[Entries on target coordinates]
▬▬▬▬▬▬▬▬▬▬

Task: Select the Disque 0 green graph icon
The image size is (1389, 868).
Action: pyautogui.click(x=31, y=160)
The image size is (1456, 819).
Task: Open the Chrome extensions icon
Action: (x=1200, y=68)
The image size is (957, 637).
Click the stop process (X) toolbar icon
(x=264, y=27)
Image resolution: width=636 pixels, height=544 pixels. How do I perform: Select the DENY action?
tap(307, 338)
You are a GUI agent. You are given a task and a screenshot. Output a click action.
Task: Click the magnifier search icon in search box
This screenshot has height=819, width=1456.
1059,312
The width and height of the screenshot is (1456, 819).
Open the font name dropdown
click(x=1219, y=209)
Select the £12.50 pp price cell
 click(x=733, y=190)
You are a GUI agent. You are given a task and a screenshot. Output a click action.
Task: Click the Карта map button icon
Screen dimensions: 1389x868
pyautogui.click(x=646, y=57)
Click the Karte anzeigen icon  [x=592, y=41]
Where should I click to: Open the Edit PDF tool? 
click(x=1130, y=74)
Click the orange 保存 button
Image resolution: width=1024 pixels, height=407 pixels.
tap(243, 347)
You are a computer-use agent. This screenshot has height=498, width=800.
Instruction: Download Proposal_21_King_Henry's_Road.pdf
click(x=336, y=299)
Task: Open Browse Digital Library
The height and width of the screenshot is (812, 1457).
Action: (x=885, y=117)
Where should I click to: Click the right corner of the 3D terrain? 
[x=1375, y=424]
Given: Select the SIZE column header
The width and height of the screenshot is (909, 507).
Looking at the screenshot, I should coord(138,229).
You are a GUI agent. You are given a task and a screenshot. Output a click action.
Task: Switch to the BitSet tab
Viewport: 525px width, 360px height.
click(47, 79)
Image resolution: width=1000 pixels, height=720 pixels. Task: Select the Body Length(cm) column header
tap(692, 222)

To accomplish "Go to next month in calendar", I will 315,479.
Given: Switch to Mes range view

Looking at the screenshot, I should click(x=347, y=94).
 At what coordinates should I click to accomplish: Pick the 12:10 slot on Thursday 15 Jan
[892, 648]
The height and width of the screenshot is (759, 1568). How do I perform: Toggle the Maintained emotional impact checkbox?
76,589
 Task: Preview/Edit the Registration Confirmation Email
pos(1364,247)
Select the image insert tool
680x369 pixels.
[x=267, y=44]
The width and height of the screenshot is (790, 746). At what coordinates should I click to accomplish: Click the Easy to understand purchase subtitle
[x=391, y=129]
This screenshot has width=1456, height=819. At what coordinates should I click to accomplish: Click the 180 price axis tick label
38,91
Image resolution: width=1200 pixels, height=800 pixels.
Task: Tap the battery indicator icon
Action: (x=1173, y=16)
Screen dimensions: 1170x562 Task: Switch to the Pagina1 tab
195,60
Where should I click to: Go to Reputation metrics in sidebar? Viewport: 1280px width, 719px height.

▬▬▬▬▬▬▬▬▬▬

Prompt —
Rewrite the listing so that "Where should I click to" is swapped for "Which point should I click to" everywhere it occurs. Keep every other line and word unchanged.

Solution below —
Task: Select the Disque 0 green graph icon
The image size is (1389, 868).
Action: pyautogui.click(x=31, y=160)
The image size is (1456, 819).
Task: Open the Chrome extensions icon
Action: (x=1200, y=68)
The image size is (957, 637).
Click the stop process (X) toolbar icon
(x=264, y=27)
Image resolution: width=636 pixels, height=544 pixels. How do I perform: Select the DENY action?
tap(307, 338)
You are a GUI agent. You are given a task and a screenshot. Output a click action.
Task: Click the magnifier search icon in search box
This screenshot has height=819, width=1456.
1059,312
The width and height of the screenshot is (1456, 819).
Open the font name dropdown
click(x=1219, y=209)
Select the £12.50 pp price cell
 click(x=733, y=190)
You are a GUI agent. You are given a task and a screenshot. Output a click action.
Task: Click the Карта map button icon
Screen dimensions: 1389x868
pyautogui.click(x=646, y=57)
Click the Karte anzeigen icon  [x=592, y=41]
Which point should I click to: Open the Edit PDF tool? 
click(x=1130, y=74)
Click the orange 保存 button
Image resolution: width=1024 pixels, height=407 pixels.
tap(243, 347)
You are a computer-use agent. This screenshot has height=498, width=800.
Instruction: Download Proposal_21_King_Henry's_Road.pdf
click(x=336, y=299)
Task: Open Browse Digital Library
The height and width of the screenshot is (812, 1457).
Action: (x=885, y=117)
Which point should I click to: Click the right corner of the 3D terrain? 
[x=1375, y=424]
Given: Select the SIZE column header
The width and height of the screenshot is (909, 507).
Looking at the screenshot, I should coord(138,229).
You are a GUI agent. You are given a task and a screenshot. Output a click action.
Task: Switch to the BitSet tab
Viewport: 525px width, 360px height.
click(47, 79)
Image resolution: width=1000 pixels, height=720 pixels. Task: Select the Body Length(cm) column header
tap(692, 222)

To accomplish "Go to next month in calendar", I will 315,479.
Given: Switch to Mes range view

Looking at the screenshot, I should click(x=347, y=94).
 At what coordinates should I click to accomplish: Pick the 12:10 slot on Thursday 15 Jan
[892, 648]
The height and width of the screenshot is (759, 1568). How do I perform: Toggle the Maintained emotional impact checkbox?
76,589
 Task: Preview/Edit the Registration Confirmation Email
pos(1364,247)
Select the image insert tool
680x369 pixels.
[x=267, y=44]
The width and height of the screenshot is (790, 746). At what coordinates should I click to accomplish: Click the Easy to understand purchase subtitle
[x=391, y=129]
This screenshot has width=1456, height=819. At what coordinates should I click to accomplish: Click the 180 price axis tick label
38,91
Image resolution: width=1200 pixels, height=800 pixels.
Task: Tap the battery indicator icon
Action: (x=1173, y=16)
Screen dimensions: 1170x562 Task: Switch to the Pagina1 tab
195,60
Which point should I click to: Go to Reputation metrics in sidebar? Viewport: 1280px width, 719px height.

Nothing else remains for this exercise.